Mount Sinai Morningside to open $78.5M facility in Harlem

A new facility combining and expanding services for Mount Sinai Morningside and the Mount Sinai Hospital will open during the fall, the hospital system announced Thursday.

After years of protesting, organizing and collaborating, The Greater Harlem Coalition got Mount Sinai to not place even more drug treatment programs in this new facility, nor to send children with histories of drug use to attend school on the block behind Whole Foods.

The 89,400-square-foot Mount Sinai-Harlem Health Center will cost $78.5 million. Of the total amount, $50 million will go toward the lease and $28.5 million will go toward equipment, technology and furniture, Crain’s reported in October. Gary Spindler of Park-It Management is the landlord of the property on West 124th Street. Mount Sinai declined to disclose the lease rate per month.

The new facility will offer outpatient health care and provide services, such as cardiology and orthopedics, outpatient mental health care, HIV/AIDS care and dentistry, in addition to on-site radiology, laboratory and pharmacy services. The center will also serve as a hub for Mount Sinai’s outpatient services in Harlem and Washington Heights-Inwood.

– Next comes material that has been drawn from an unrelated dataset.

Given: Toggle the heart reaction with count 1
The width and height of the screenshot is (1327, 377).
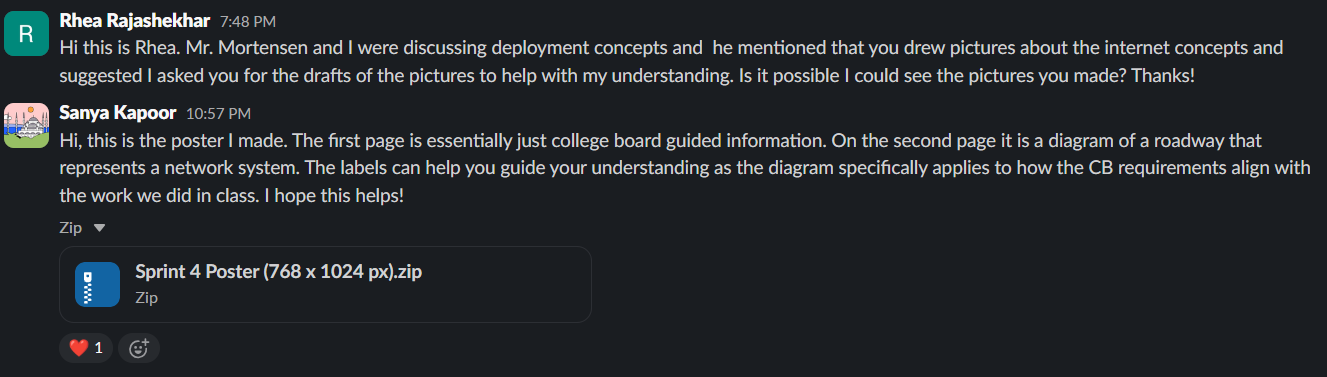Looking at the screenshot, I should 87,348.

“This is part of a bigger commitment to bringing services to a community that has lacked basic and specialty services,” said Dr. Kelly Cassano, chief executive officer of Mount Sinai Doctors Faculty Practice and dean of clinical affairs at the Icahn School of Medicine at Mount Sinai. “We want to bring this multispecialty center really based in primary care into the community where patients are living and working.”

The property will have two and a half floors of about 30 exam rooms and a radiology floor, Cassasno said. The location will start with typical hours, she said, but the hospital is prepared to expand them if there is an overwhelming demand for services.

“We’ll start with a modest footprint of primary care. There will be HIV and behavioral health services. Then we’ll scale based on demand,” Cassasno said, noting that cardiology may be another area ripe for expansion at the location.

Mount Sinai operates eight hospital campuses, a medical school and a network of outpatient practices.